## Work request
If a line in the data below holds the word "link", copy it.
··· Given data
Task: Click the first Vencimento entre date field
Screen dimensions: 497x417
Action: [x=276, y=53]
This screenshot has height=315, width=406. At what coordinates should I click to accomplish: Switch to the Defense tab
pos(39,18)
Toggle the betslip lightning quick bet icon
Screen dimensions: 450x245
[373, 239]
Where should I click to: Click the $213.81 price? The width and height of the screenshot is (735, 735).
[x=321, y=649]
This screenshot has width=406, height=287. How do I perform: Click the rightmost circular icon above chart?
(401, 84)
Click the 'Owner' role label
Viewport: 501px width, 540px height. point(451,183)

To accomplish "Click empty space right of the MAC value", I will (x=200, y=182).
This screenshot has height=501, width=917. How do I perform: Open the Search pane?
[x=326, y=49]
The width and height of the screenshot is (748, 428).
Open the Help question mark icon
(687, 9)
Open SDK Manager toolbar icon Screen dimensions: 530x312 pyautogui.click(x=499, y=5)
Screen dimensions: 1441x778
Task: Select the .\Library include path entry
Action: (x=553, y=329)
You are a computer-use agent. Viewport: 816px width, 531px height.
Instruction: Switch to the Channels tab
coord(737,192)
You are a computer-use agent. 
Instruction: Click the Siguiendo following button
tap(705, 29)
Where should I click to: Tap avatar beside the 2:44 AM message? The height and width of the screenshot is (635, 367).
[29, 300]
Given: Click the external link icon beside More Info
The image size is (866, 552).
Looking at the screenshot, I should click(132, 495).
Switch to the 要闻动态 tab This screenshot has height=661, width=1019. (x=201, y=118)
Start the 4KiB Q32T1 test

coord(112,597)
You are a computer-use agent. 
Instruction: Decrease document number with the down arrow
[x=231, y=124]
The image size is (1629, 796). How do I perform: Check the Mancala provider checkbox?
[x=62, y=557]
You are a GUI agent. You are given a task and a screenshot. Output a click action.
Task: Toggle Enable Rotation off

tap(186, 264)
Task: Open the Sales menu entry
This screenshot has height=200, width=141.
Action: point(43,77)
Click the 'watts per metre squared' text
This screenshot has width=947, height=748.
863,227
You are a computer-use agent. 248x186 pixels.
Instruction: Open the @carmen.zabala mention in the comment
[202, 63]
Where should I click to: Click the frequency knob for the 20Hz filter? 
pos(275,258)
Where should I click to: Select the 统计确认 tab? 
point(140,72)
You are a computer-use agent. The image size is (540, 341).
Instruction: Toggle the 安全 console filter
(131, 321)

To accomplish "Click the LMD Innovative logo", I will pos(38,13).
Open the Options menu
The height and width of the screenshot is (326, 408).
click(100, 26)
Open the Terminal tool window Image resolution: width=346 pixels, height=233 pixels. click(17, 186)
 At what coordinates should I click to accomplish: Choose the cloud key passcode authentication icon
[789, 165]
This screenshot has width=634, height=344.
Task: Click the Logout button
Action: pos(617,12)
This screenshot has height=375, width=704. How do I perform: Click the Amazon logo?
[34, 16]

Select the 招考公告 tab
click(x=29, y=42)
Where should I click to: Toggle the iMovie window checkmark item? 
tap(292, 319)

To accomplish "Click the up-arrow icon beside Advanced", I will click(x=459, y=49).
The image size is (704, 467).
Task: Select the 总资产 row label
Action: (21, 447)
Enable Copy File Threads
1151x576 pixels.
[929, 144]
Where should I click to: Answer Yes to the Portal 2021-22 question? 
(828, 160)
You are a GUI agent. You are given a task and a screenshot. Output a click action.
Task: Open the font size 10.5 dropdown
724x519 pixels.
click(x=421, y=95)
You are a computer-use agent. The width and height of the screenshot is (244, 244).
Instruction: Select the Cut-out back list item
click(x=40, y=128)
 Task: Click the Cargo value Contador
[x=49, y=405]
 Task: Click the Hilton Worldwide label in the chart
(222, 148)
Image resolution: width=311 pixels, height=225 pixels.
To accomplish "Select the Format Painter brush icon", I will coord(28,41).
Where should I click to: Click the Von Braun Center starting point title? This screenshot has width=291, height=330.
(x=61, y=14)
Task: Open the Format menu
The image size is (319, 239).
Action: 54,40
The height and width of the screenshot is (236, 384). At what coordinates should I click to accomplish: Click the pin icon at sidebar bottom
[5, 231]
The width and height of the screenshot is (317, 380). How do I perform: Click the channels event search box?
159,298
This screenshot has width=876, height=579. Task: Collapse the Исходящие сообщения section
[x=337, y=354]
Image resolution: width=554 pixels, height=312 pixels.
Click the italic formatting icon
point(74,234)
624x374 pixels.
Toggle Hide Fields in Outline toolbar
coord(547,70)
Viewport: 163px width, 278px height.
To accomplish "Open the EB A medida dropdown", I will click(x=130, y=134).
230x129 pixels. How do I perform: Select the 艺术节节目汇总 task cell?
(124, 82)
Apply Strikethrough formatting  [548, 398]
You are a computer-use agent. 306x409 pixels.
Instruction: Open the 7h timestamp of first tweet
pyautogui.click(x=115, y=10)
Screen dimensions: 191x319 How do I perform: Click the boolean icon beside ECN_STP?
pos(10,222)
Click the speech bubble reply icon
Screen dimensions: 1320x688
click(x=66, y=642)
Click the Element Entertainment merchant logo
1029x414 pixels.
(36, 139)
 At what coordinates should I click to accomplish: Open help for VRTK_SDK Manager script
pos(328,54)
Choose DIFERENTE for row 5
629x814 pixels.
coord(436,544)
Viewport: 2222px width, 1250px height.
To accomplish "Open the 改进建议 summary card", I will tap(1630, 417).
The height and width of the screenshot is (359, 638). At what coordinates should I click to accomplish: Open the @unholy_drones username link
······
## The completed task
Given: Click the external link icon beside More Info
The height and width of the screenshot is (359, 638). At what coordinates should I click to accomplish: Open the @unholy_drones username link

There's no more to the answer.